Your copy should hold the lines below from the first through the one that contains "This screenshot has width=1024, height=681.", each retyped exactly, and no pictures.

Saved entries
---

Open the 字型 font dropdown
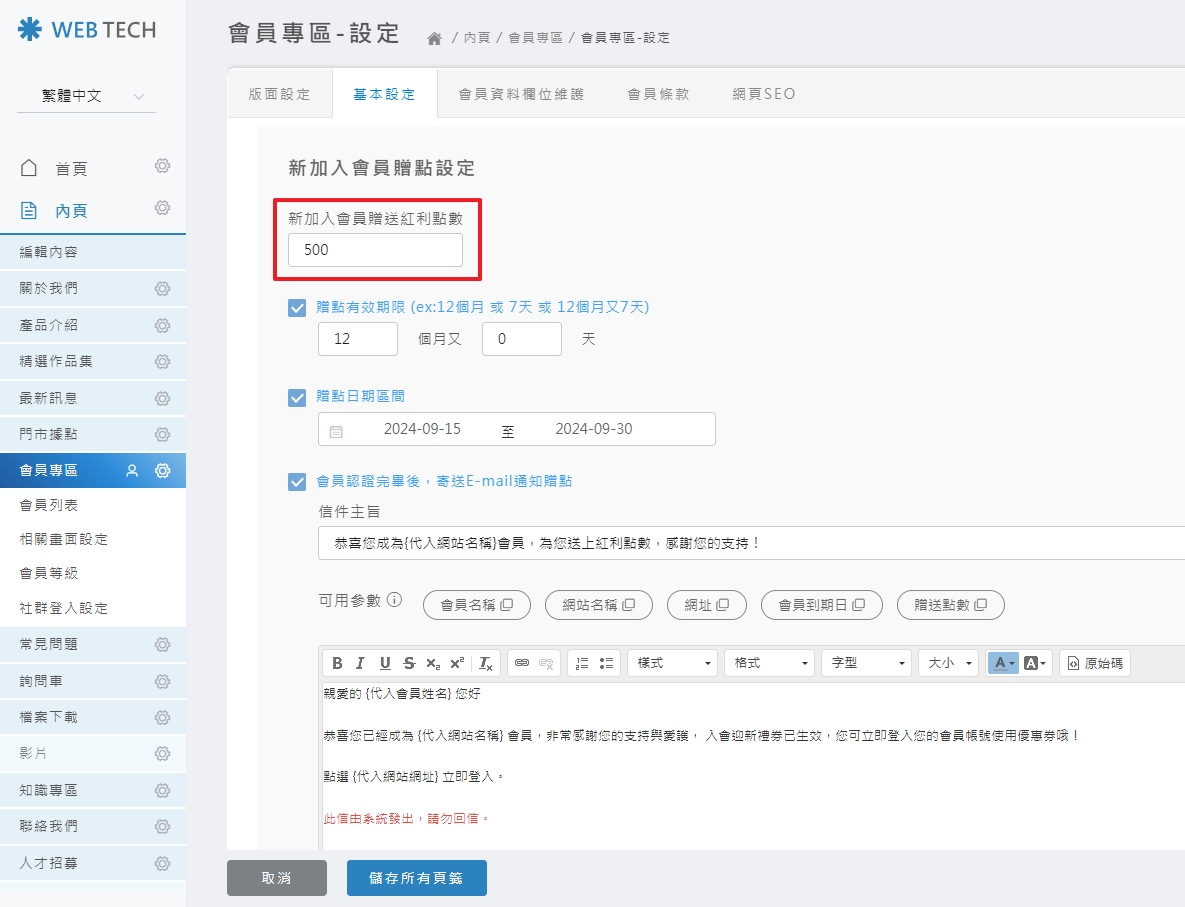This screenshot has height=907, width=1185. 866,663
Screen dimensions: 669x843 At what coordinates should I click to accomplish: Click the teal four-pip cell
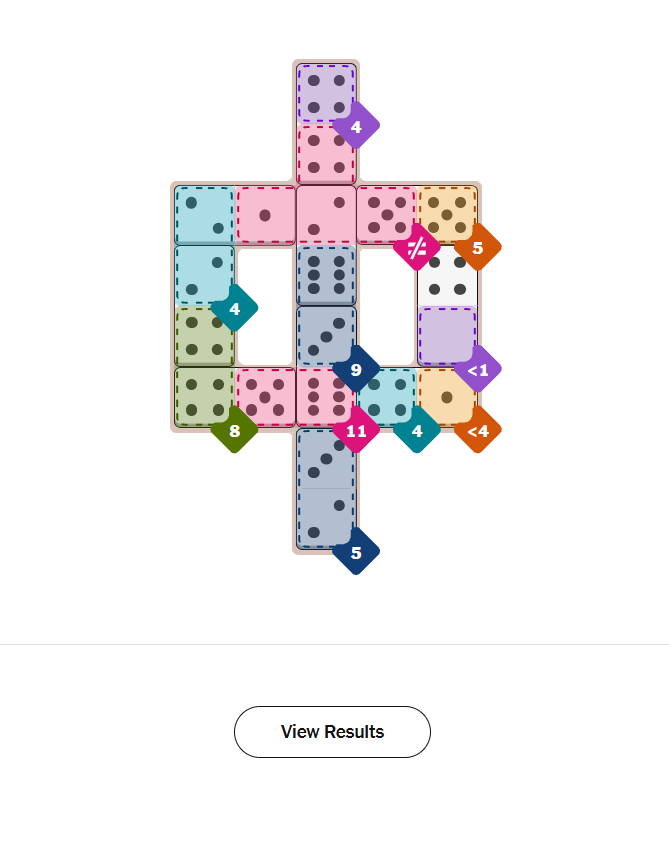387,396
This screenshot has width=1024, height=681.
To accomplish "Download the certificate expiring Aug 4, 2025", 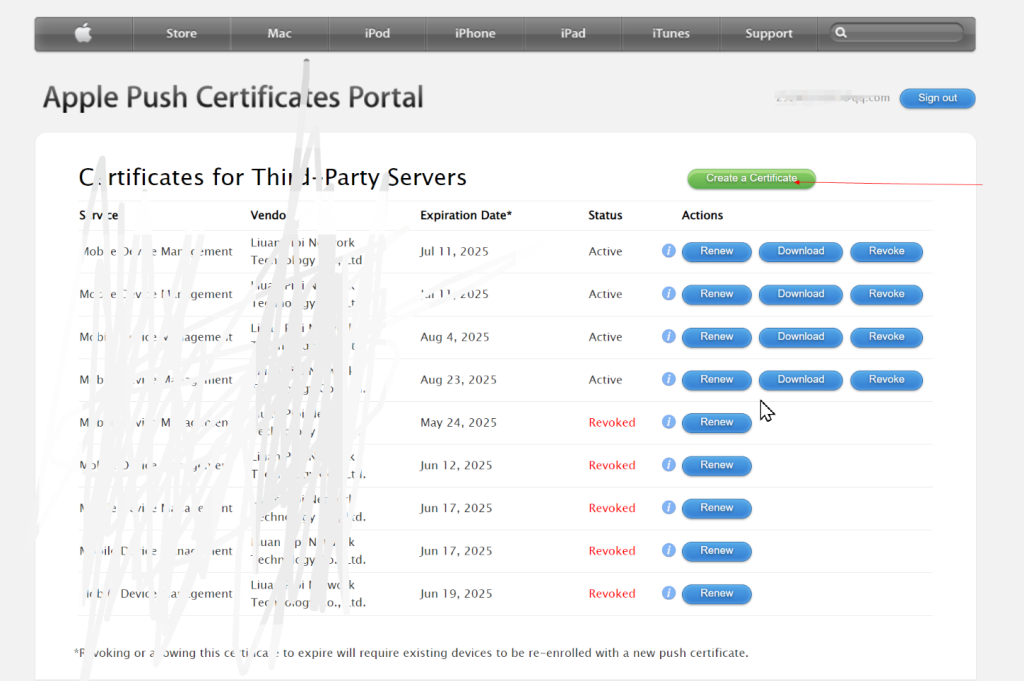I will click(x=801, y=337).
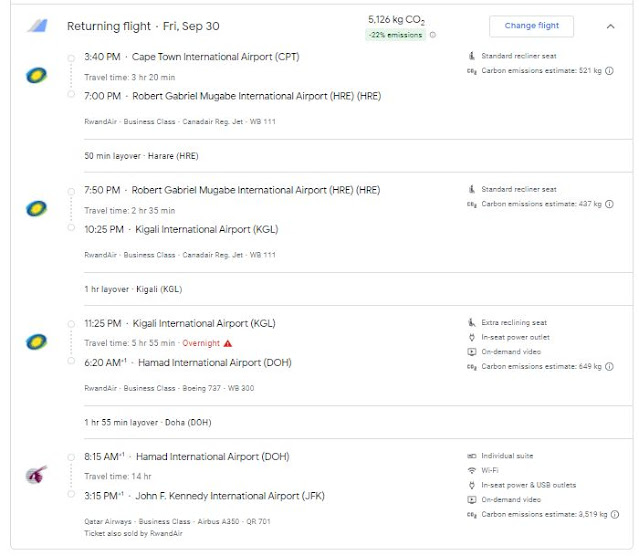Screen dimensions: 639x556
Task: Click the Wi-Fi amenity icon
Action: point(471,470)
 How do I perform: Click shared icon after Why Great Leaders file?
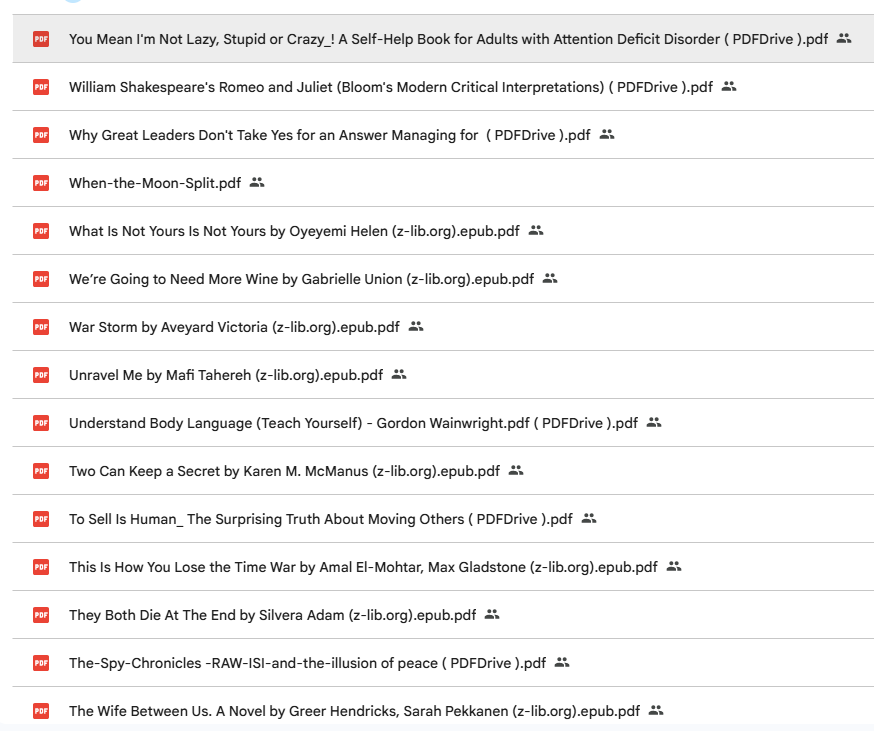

---

RESPONSE:
Open the 字型 font dropdown
This screenshot has height=907, width=1185. 866,663
Screen dimensions: 669x843 At what coordinates should I click to accomplish: Click the teal four-pip cell
387,396
This screenshot has width=1024, height=681.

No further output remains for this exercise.